(Stored data entries)
-- Opening Marker --
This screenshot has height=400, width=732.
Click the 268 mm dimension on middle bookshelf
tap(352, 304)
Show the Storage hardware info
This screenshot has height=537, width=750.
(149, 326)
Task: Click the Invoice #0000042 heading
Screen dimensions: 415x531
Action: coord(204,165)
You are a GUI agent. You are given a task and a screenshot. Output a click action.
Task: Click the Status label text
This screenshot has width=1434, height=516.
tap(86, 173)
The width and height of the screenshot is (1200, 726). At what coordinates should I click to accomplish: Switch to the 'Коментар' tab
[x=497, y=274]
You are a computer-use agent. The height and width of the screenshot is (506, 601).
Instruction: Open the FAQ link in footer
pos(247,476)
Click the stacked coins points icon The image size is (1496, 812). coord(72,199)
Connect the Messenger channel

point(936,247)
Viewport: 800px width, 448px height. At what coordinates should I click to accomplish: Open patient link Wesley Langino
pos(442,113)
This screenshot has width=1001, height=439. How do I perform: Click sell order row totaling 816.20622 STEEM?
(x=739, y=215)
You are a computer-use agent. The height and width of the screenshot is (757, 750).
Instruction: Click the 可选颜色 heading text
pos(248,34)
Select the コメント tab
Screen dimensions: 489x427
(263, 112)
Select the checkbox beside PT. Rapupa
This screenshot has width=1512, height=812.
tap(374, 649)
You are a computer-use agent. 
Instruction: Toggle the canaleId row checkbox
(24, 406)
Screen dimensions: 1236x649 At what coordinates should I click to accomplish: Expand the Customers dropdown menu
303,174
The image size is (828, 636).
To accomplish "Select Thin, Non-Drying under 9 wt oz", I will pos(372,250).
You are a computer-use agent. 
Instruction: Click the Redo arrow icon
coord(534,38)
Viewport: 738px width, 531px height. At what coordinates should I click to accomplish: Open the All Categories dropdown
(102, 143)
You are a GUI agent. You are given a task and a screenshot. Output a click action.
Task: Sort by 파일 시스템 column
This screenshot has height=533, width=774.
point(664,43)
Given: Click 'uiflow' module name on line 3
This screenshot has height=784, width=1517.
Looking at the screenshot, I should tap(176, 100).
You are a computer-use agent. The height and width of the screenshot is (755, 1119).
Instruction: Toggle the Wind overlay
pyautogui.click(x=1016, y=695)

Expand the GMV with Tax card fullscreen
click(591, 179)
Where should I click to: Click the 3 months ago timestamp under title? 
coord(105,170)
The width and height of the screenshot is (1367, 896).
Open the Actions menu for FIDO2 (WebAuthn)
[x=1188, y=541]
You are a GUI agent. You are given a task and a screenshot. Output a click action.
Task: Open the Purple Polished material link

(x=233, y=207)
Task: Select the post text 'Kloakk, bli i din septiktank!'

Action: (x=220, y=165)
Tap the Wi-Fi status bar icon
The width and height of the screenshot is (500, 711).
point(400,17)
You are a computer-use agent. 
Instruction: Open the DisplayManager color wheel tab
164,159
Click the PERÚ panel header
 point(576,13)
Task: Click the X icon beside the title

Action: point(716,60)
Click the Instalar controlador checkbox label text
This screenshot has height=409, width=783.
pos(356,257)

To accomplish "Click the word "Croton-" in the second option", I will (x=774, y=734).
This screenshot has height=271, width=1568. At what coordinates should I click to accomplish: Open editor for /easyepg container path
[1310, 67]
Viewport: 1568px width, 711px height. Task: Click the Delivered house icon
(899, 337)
-- Closing Marker --
** EXERCISE REQUIREMENTS **
Every entry above, from first to last, should be repeated exactly.

** RESPONSE TO THE TASK **
This screenshot has height=400, width=732.
Click the 268 mm dimension on middle bookshelf
tap(352, 304)
Show the Storage hardware info
This screenshot has height=537, width=750.
(149, 326)
Task: Click the Invoice #0000042 heading
Screen dimensions: 415x531
Action: coord(204,165)
You are a GUI agent. You are given a task and a screenshot. Output a click action.
Task: Click the Status label text
This screenshot has width=1434, height=516.
tap(86, 173)
The width and height of the screenshot is (1200, 726). At what coordinates should I click to accomplish: Switch to the 'Коментар' tab
[x=497, y=274]
You are a computer-use agent. The height and width of the screenshot is (506, 601).
Instruction: Open the FAQ link in footer
pos(247,476)
Click the stacked coins points icon The image size is (1496, 812). coord(72,199)
Connect the Messenger channel

point(936,247)
Viewport: 800px width, 448px height. At what coordinates should I click to accomplish: Open patient link Wesley Langino
pos(442,113)
This screenshot has width=1001, height=439. How do I perform: Click sell order row totaling 816.20622 STEEM?
(x=739, y=215)
You are a computer-use agent. The height and width of the screenshot is (757, 750).
Instruction: Click the 可选颜色 heading text
pos(248,34)
Select the コメント tab
Screen dimensions: 489x427
(263, 112)
Select the checkbox beside PT. Rapupa
This screenshot has width=1512, height=812.
tap(374, 649)
You are a computer-use agent. 
Instruction: Toggle the canaleId row checkbox
(24, 406)
Screen dimensions: 1236x649 At what coordinates should I click to accomplish: Expand the Customers dropdown menu
303,174
The image size is (828, 636).
To accomplish "Select Thin, Non-Drying under 9 wt oz", I will pos(372,250).
You are a computer-use agent. 
Instruction: Click the Redo arrow icon
coord(534,38)
Viewport: 738px width, 531px height. At what coordinates should I click to accomplish: Open the All Categories dropdown
(102, 143)
You are a GUI agent. You are given a task and a screenshot. Output a click action.
Task: Sort by 파일 시스템 column
This screenshot has height=533, width=774.
point(664,43)
Given: Click 'uiflow' module name on line 3
This screenshot has height=784, width=1517.
Looking at the screenshot, I should tap(176, 100).
You are a computer-use agent. The height and width of the screenshot is (755, 1119).
Instruction: Toggle the Wind overlay
pyautogui.click(x=1016, y=695)

Expand the GMV with Tax card fullscreen
click(591, 179)
Where should I click to: Click the 3 months ago timestamp under title? 
coord(105,170)
The width and height of the screenshot is (1367, 896).
Open the Actions menu for FIDO2 (WebAuthn)
[x=1188, y=541]
You are a GUI agent. You are given a task and a screenshot. Output a click action.
Task: Open the Purple Polished material link

(x=233, y=207)
Task: Select the post text 'Kloakk, bli i din septiktank!'

Action: (x=220, y=165)
Tap the Wi-Fi status bar icon
The width and height of the screenshot is (500, 711).
point(400,17)
You are a computer-use agent. 
Instruction: Open the DisplayManager color wheel tab
164,159
Click the PERÚ panel header
 point(576,13)
Task: Click the X icon beside the title

Action: point(716,60)
Click the Instalar controlador checkbox label text
This screenshot has height=409, width=783.
pos(356,257)

To accomplish "Click the word "Croton-" in the second option", I will (x=774, y=734).
This screenshot has height=271, width=1568. At what coordinates should I click to accomplish: Open editor for /easyepg container path
[1310, 67]
Viewport: 1568px width, 711px height. Task: Click the Delivered house icon
(899, 337)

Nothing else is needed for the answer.